Much like Australia's flora and fauna, Australia's Severed Heads always seemed to inhabit some peculiar evolutionary tangent to everything else, not least to those artists generally but probably wrongly regarded as their kin through a shared habit of pissing about with drum machines. Formed in the late seventies, even the sarcasm implicit in their name was at least a decade ahead of its time - mocking the likes of Throbbing Gristle and SPK whilst later presenting the delicious contrast of something which may as well have been named after a horror film yielding some of the sweetest pop music you could ever wish to hear.
Seriously, Severed Heads were never merely an interesting band, one of those acts with which you might bulk up a tape of Skinny Puppy and Front 242 for the sake of variety. There was something absolutely vital and fundamental about them. My first Severed Heads record was Rotund For Success picked up at Greenwich market probably only a year or so before Gigapus came out. I'd heard the name and assumed it might be my sort of thing. It so transpired that it was my sort of thing, and within three weeks I'd obsessively tracked down every other record I could find by them.
In search of comparisons, it's a tough job where Severed Heads are concerned. Aside from an obvious lack of boogie-woogie piano, guitar riffage, or a man in silver trousers stood screaming from a podium, they never sounded or felt like any of those other electronic bands, except I suppose bits of Chris & Cosey if you squint a little. They peddled none of the usual drearily industrial fixations, never marched up and down a stage exhorting audience members to work that body, and early Brian Eno albums are the only records I can recall doing anything similar, although the resemblance is nevertheless thin. Leaving aside those weird understated songs which tear out your heart, I guess the clue to the Severed Heads sound was always their pushing forward, creating music some way in advance of its time, notably on the Big Bigot album which you would swear features sampling technology, although apparently most of it was done with tapes and elbow grease.

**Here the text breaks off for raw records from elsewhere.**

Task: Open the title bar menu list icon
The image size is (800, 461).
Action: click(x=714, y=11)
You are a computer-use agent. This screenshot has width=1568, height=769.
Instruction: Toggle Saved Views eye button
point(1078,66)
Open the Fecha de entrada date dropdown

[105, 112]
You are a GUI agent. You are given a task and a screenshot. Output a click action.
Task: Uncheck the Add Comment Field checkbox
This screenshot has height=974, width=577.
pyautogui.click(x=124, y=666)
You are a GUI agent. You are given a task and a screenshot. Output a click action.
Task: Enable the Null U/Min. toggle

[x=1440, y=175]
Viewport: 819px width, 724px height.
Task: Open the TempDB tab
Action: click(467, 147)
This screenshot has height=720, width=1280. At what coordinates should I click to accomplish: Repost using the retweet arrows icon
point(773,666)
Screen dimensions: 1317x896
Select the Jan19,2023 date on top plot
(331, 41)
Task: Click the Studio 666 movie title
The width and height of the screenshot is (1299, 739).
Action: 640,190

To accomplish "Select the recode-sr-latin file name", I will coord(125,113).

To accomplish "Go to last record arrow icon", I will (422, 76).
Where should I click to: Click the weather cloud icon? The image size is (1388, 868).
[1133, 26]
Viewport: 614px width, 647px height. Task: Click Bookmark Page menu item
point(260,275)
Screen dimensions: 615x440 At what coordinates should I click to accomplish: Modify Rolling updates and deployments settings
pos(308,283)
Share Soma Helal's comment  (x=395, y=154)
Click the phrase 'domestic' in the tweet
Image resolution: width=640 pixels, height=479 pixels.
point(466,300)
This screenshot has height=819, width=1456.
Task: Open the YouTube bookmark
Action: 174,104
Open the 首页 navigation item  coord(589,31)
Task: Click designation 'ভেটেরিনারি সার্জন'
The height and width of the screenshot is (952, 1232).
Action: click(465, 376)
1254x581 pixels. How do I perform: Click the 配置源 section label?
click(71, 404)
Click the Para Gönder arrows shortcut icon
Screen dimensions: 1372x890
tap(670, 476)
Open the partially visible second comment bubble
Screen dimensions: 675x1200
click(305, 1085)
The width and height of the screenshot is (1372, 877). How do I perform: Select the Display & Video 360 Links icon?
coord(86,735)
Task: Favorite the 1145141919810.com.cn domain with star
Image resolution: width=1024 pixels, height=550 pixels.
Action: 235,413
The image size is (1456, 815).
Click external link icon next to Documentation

Gigapus was their last major release prior to Volition Records imploding, and with subsequent albums appearing as CDrs direct from the band - an inauspicious tail end to the story one might suspect, although it should probably be noted that even this was ahead of the trend, or at least ahead of persons such as myself developing the expectation of CDr only albums usually being shit. Gigapus sounds odd to me in so much as it seems to represent technology having finally caught up with the band's ambition, all of these sounds being tailored digitally rather than through sleepless nights of messing about with tapes and effects boxes. Nevertheless, Gigapus still avoids sounding quite like anyone else using the same clobber. It doesn't hold together quite so well as Rotund For Success, not least because the instrumental tracks are in the majority, but neither is it the disappointing last real album I feared. In fact, it's hard to believe that Gigapus was recorded two decades ago. At the risk of committing hyperbole, Severed Heads really were one of the greatest bands of all time, and even this - not quite one of their greats - serves as further evidence of the fact.